> _What to produce_
Would you copy the records exactly, leaving the pictures out?

> _Information shown_
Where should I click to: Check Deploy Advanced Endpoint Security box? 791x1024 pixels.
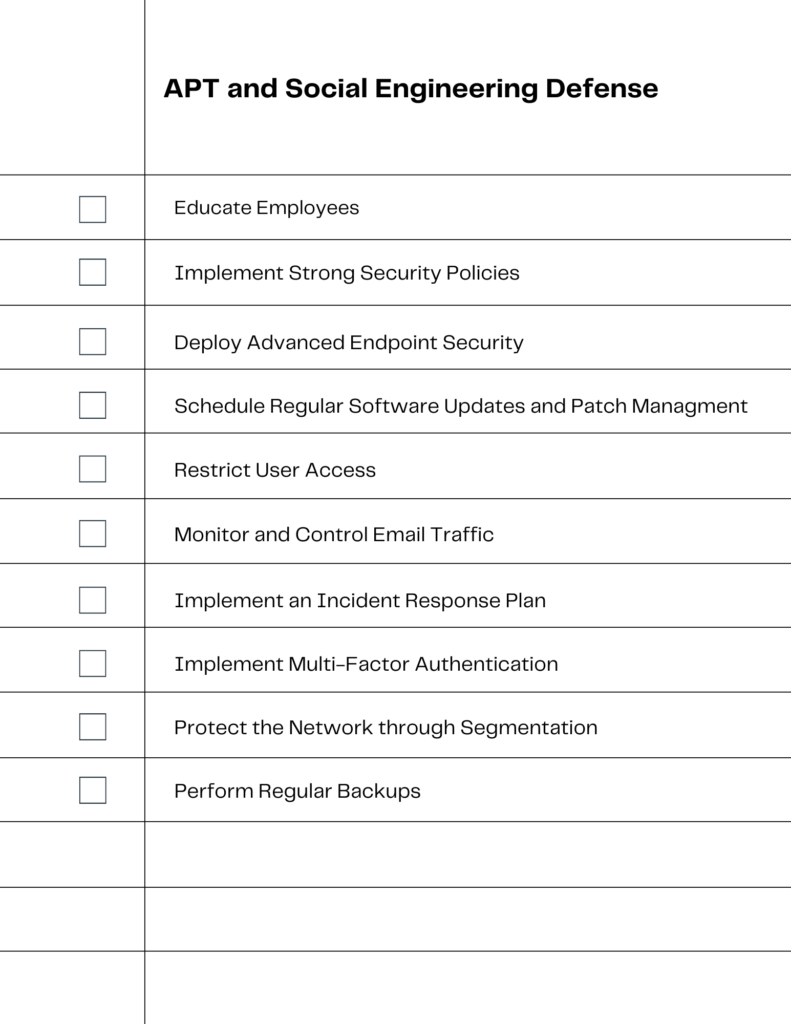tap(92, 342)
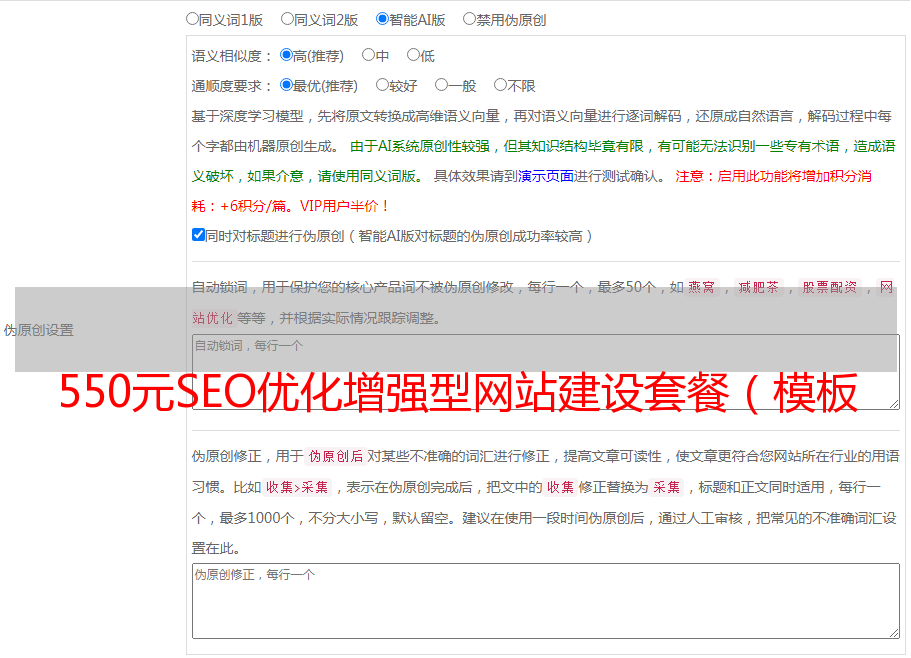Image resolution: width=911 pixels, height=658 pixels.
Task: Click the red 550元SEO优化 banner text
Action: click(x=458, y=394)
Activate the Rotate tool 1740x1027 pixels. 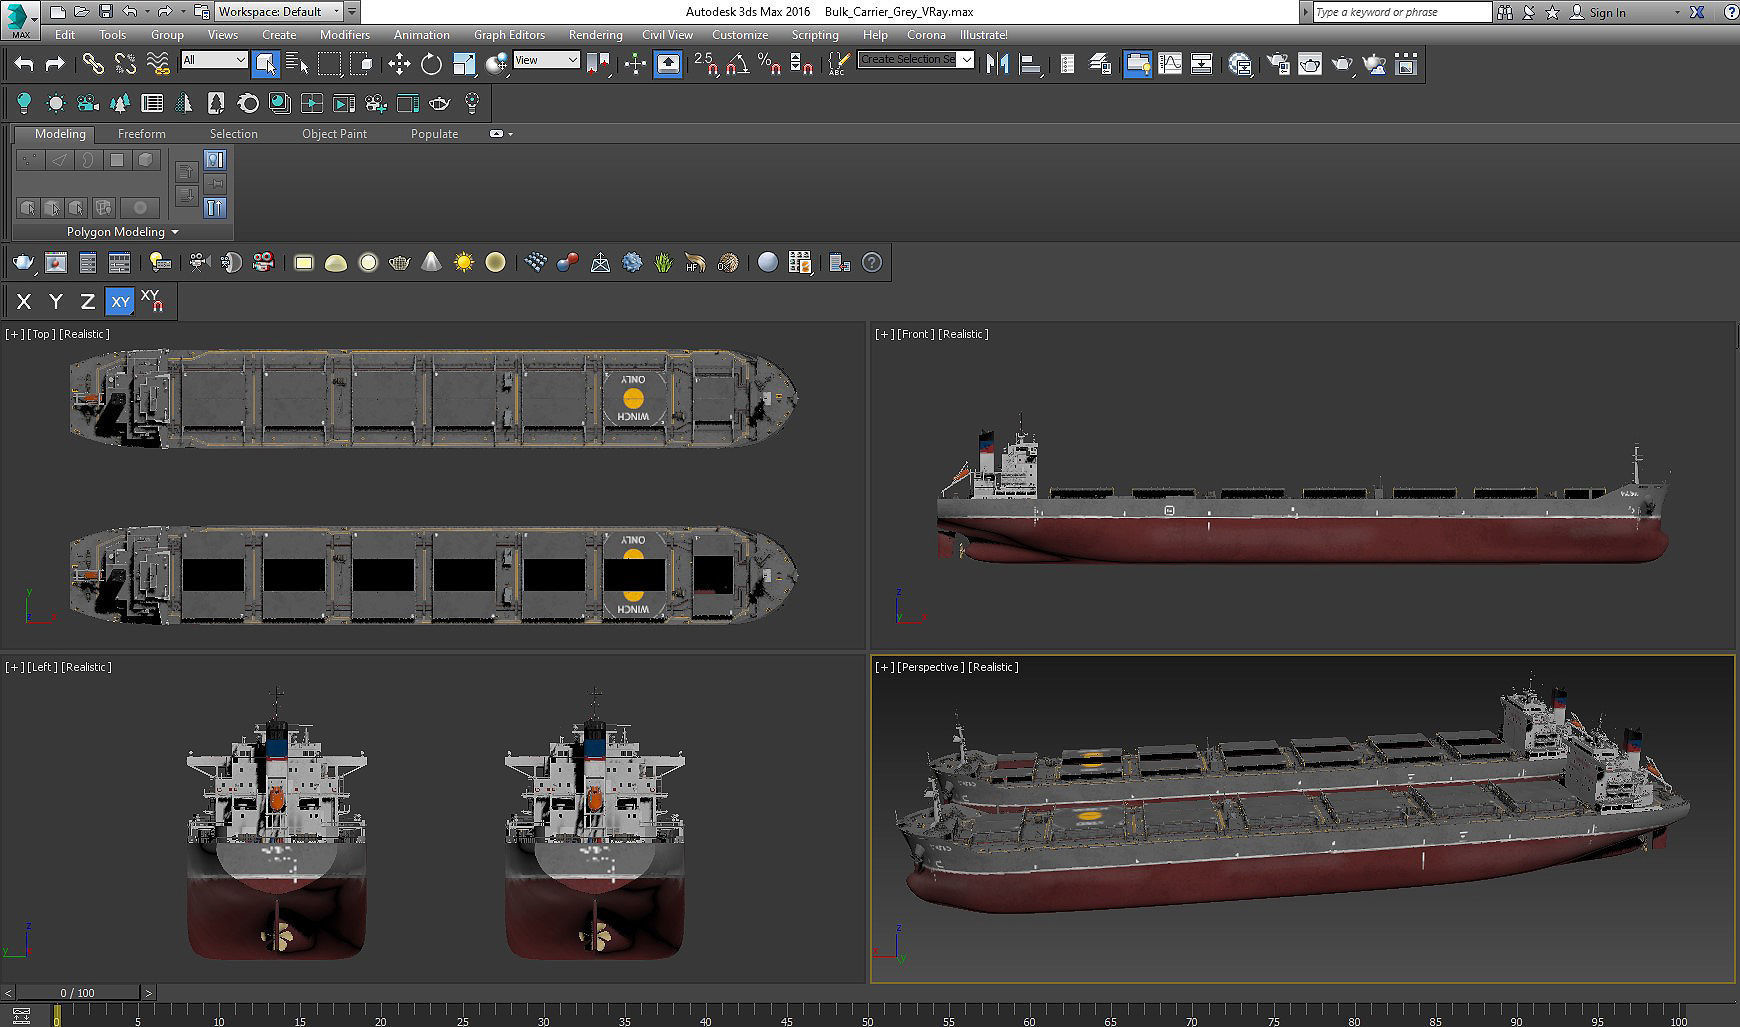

> _Written answer_
Where should I click to: Check Deploy Advanced Endpoint Security box? 791x1024 pixels.
tap(92, 342)
Image resolution: width=911 pixels, height=658 pixels.
Task: Click the red 550元SEO优化 banner text
Action: click(x=458, y=394)
Activate the Rotate tool 1740x1027 pixels. 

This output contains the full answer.